By the equation $|\sin(\theta)|=\frac{2}{\pi}-\frac{4}{\pi} \cdot \sum_{m=1}^{\infty}\frac{\cos(2m\theta)}{4m^2-1}$, how can I get the value of $\sum_{m=1}^{\infty}\frac{1}{16m^2-1}$?
What I tried:
If I substitute $\theta=\frac{\pi}{2}$, $|\sin(\frac{\pi}{2})|=\frac{2}{\pi}-\frac{4}{\pi} \cdot \sum_{m=1}^{\infty}\frac{\cos(m.\pi)}{4m^2-1}=1$. For odd $m$, $\cos(m.\pi)=-1$ and, for even $m$, $\cos(m.\pi)=1$.

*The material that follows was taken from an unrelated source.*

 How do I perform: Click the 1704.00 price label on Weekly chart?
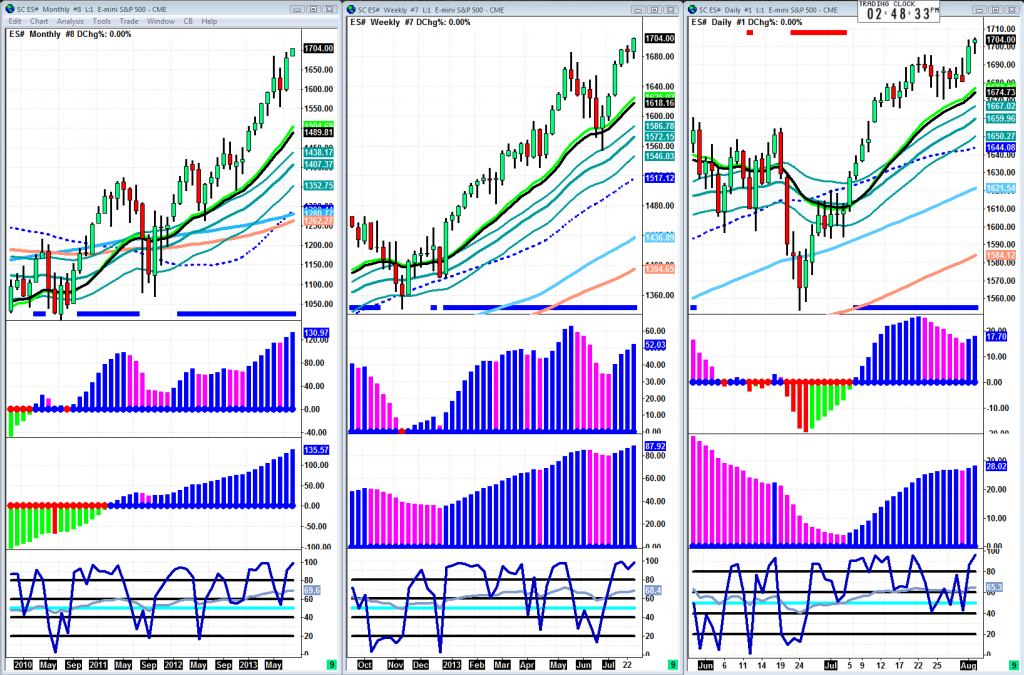click(660, 38)
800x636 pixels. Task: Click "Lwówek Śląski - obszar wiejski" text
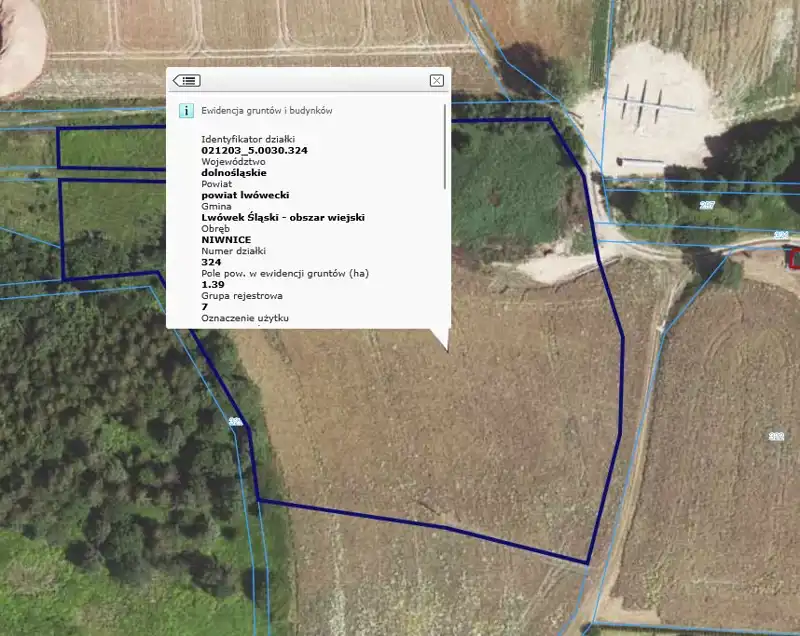click(x=283, y=217)
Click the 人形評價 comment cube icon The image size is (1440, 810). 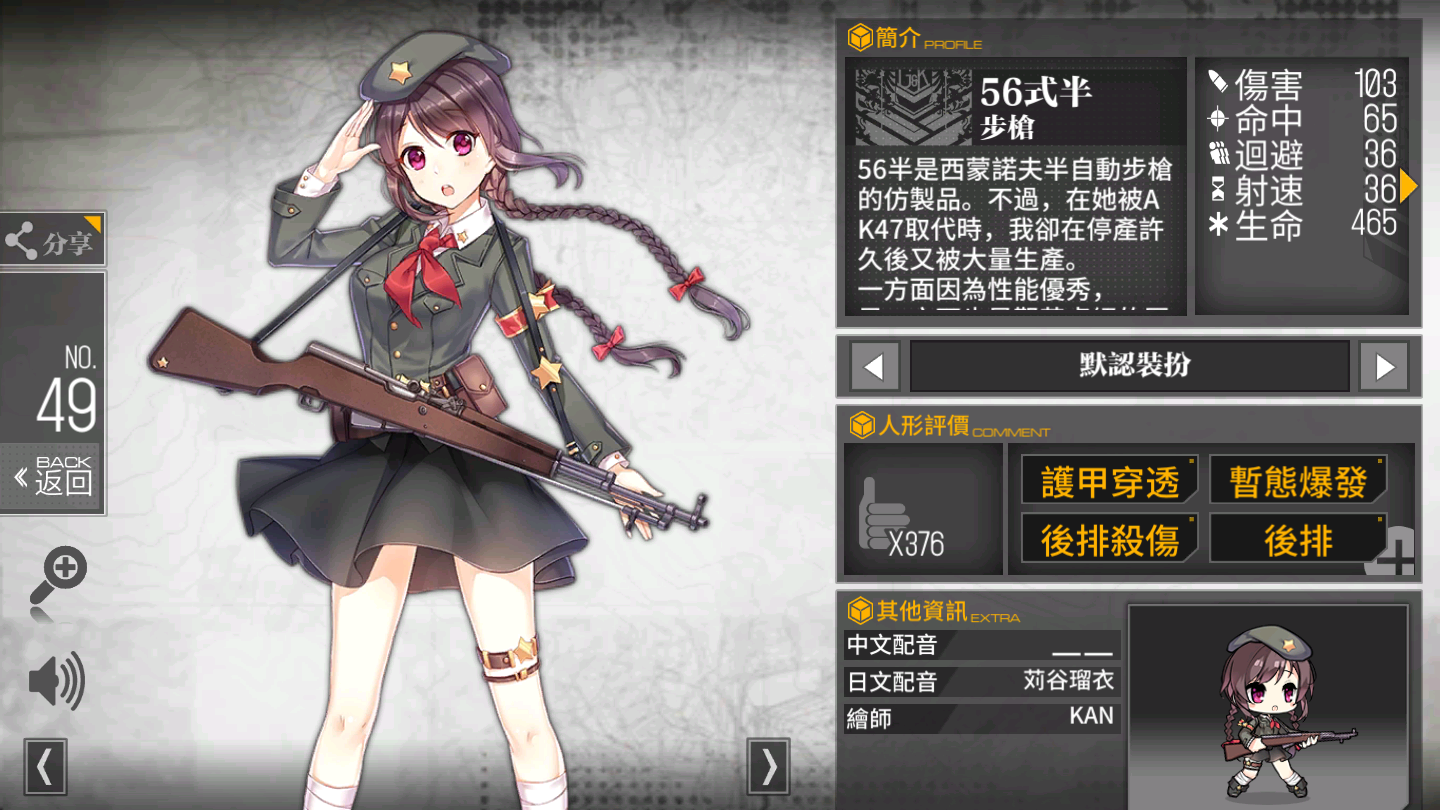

If I substitute $\theta=0$, $|\sin(0)|=\frac{2}{\pi}-\frac{4}{\pi} \cdot \sum_{m=1}^{\infty}\frac{1}{4m^2-1}=0$.
$|\sin(\frac{\pi}{2})|+|\sin(0)|=\frac{4}{\pi}-\frac{4}{\pi} \cdot \sum_{m=1}^{\infty}\frac{1+\cos(m.\pi)}{4m^2-1}=1\Rightarrow\frac{4}{\pi}.(1-2.\sum_{n=1}^{\infty}\frac{1}{4.(2.n)^2-1})=1$
$\Rightarrow 1-2.\sum_{n=1}^{\infty}\frac{1}{16.n^2-1}=\frac{\pi}{4} \Rightarrow -2.\sum_{n=1}^{\infty}\frac{1}{16.n^2-1}=\frac{\pi-4}{4} \Rightarrow \sum_{n=1}^{\infty}\frac{1}{16.n^2-1}=\frac{4-\pi}{8}$
Hint. One may observe that $$ \frac{\cos \left(2 m \times 0\right)+\cos \left(2 m\times\frac \pi 2\right)}{2} = \begin{cases} 1, & \text{if $m$ is even}, \\ 0, & \text{if $m$ is odd}. \end{cases} $$ Then putting successively $\theta:=0$ and $\theta:=\frac \pi 2$ in the given identity and averaging may help.